- Provided passage:

━━━━━━━━━━━━━━━━━━━━

Arts in the Plaza. You are about to experience so much art that you are going to come away from this event with an urge to buy a downtown studio apartment and start wearing a beret. But really, with more than 50 artists participating in this festival, as well as violin, guitar, jazz piano, harp, and cello music providing a soundtrack to the event, you’d be hard-pressed to find a more pleasant way to spend a day, not to mention a better opportunity to support local artists. Jewelry, ceramics, glass, metalwork, photography, acrylic, digital art, leather, sculpture, mixed media and even custom wood designs are all available for perusing, ’preciating and purchasing. Mention you’re attending Arts in the Plaza for a 10 percent discount at Union Public House or Reforma Cocina Cantina. 9 a.m. to 4 p.m. Saturday, Oct. 28, and Sunday, Oct. 29. St. Philip’s Plaza, 4280 N. Campbell Ave. Free.

━━━━━━━━━━━━━━━━━━━━

- Prompt 1:
Decide whether each statement agrees with the Arts in the Plaza text, answering yes or no and quoting the words that settle it: (a) More than 50 artists take part in the festival. (b) Admission to the event costs money. (c) The event runs on both Saturday and Sunday.

(Items from a data source)
━━━━━━━━━━━━━━━━━━━━

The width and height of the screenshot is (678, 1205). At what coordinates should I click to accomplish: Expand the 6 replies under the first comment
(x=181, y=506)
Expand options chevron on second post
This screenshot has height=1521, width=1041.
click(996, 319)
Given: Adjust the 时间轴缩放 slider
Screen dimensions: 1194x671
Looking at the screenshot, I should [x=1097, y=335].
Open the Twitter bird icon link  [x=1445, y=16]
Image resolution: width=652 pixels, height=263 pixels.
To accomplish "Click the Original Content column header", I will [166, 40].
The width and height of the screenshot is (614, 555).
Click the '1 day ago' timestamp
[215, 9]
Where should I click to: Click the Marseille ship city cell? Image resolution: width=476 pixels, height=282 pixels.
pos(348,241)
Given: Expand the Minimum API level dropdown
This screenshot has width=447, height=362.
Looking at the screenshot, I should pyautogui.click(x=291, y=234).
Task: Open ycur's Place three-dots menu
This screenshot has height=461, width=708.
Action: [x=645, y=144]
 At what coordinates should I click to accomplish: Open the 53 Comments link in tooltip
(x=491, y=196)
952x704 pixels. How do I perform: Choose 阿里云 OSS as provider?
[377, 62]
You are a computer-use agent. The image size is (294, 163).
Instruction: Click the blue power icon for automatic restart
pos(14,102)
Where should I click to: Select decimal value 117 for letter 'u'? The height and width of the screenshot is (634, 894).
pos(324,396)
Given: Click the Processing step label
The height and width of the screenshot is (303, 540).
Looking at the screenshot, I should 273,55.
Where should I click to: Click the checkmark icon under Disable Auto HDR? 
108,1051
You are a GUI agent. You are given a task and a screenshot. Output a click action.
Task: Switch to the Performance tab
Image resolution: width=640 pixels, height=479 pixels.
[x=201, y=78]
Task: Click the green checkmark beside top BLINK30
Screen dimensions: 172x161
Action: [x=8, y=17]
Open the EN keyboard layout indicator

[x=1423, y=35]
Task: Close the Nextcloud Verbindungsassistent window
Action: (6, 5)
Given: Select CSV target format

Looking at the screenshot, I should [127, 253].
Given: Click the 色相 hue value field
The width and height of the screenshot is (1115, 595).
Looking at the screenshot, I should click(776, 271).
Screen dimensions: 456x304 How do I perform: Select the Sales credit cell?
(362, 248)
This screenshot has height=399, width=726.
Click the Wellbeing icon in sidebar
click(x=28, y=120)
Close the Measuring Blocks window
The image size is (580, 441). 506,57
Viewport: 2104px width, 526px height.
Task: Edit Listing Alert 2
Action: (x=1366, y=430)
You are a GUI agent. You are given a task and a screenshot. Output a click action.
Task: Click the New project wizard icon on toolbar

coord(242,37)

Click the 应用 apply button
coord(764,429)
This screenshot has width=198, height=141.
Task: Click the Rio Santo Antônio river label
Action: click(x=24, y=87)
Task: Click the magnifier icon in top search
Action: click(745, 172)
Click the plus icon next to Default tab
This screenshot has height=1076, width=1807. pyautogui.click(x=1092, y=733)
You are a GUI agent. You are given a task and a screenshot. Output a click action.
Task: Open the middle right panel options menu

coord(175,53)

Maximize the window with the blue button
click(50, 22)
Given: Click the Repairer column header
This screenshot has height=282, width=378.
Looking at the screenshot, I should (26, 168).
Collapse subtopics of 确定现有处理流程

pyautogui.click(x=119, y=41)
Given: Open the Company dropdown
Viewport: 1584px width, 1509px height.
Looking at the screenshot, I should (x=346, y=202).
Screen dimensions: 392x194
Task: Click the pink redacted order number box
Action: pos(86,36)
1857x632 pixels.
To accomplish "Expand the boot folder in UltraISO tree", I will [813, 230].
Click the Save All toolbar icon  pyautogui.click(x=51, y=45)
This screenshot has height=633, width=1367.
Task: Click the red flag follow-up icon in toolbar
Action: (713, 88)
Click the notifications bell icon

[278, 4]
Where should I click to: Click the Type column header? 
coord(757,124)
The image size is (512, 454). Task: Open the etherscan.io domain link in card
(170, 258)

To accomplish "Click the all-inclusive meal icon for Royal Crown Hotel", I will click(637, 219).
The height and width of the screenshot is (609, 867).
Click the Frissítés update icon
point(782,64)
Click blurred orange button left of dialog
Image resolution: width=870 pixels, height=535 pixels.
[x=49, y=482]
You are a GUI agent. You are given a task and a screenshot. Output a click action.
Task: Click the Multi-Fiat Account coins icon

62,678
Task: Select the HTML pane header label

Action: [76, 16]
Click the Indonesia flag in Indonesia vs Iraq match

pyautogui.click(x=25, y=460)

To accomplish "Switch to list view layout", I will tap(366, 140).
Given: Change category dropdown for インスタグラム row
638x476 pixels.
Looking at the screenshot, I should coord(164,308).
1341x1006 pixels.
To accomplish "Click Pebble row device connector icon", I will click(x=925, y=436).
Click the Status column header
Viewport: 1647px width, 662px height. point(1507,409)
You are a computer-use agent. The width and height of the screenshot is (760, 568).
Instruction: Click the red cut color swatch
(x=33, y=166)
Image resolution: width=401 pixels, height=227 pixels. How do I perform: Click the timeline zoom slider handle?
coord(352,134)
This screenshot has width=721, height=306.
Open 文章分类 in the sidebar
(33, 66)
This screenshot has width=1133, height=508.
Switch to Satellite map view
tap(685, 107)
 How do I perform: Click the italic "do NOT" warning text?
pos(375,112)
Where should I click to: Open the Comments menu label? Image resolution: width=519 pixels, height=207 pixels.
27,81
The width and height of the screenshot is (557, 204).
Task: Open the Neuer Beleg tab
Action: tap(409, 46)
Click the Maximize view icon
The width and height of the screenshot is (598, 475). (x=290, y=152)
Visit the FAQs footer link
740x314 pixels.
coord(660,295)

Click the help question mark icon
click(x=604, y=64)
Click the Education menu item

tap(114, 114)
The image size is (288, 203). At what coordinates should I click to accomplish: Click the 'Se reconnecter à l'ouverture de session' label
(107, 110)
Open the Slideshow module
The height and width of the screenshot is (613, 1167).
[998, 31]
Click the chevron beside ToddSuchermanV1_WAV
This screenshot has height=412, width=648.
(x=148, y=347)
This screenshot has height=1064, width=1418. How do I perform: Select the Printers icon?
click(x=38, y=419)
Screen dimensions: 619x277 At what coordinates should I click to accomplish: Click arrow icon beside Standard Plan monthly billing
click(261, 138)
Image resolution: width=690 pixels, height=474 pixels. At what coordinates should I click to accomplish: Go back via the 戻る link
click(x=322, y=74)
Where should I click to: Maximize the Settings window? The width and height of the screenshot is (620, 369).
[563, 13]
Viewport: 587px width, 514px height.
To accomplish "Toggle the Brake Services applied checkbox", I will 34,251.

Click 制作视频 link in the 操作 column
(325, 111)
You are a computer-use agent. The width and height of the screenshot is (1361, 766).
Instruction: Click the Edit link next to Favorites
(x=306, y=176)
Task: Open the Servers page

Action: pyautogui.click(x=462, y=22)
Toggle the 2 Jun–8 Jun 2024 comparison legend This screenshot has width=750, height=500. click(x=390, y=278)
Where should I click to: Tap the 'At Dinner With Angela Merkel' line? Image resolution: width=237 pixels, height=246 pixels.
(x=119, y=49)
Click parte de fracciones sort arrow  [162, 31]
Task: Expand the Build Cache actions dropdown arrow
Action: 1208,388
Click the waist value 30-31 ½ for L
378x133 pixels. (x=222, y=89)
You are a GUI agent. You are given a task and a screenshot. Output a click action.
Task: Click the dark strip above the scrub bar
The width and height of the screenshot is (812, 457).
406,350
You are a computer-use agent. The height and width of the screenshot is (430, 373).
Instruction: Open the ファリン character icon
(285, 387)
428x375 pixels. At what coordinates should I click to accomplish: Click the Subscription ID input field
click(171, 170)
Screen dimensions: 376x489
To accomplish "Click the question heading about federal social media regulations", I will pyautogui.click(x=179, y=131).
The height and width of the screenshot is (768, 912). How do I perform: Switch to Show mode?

━━━━━━━━━━━━━━━━━━━━

- Prompt 2:
Transcribe the stretch of the records from their first line through the line that contains "pos(348,241)", with both ends included.

- Final answer 1:
(a) Yes: "with more than 50 artists participating in this festival"
(b) No: "Free."
(c) Yes: "Saturday, Oct. 28, and Sunday, Oct. 29"

- Final answer 2:
The width and height of the screenshot is (678, 1205). At what coordinates should I click to accomplish: Expand the 6 replies under the first comment
(x=181, y=506)
Expand options chevron on second post
This screenshot has height=1521, width=1041.
click(996, 319)
Given: Adjust the 时间轴缩放 slider
Screen dimensions: 1194x671
Looking at the screenshot, I should [x=1097, y=335].
Open the Twitter bird icon link  [x=1445, y=16]
Image resolution: width=652 pixels, height=263 pixels.
To accomplish "Click the Original Content column header", I will [166, 40].
The width and height of the screenshot is (614, 555).
Click the '1 day ago' timestamp
[215, 9]
Where should I click to: Click the Marseille ship city cell? Image resolution: width=476 pixels, height=282 pixels.
pos(348,241)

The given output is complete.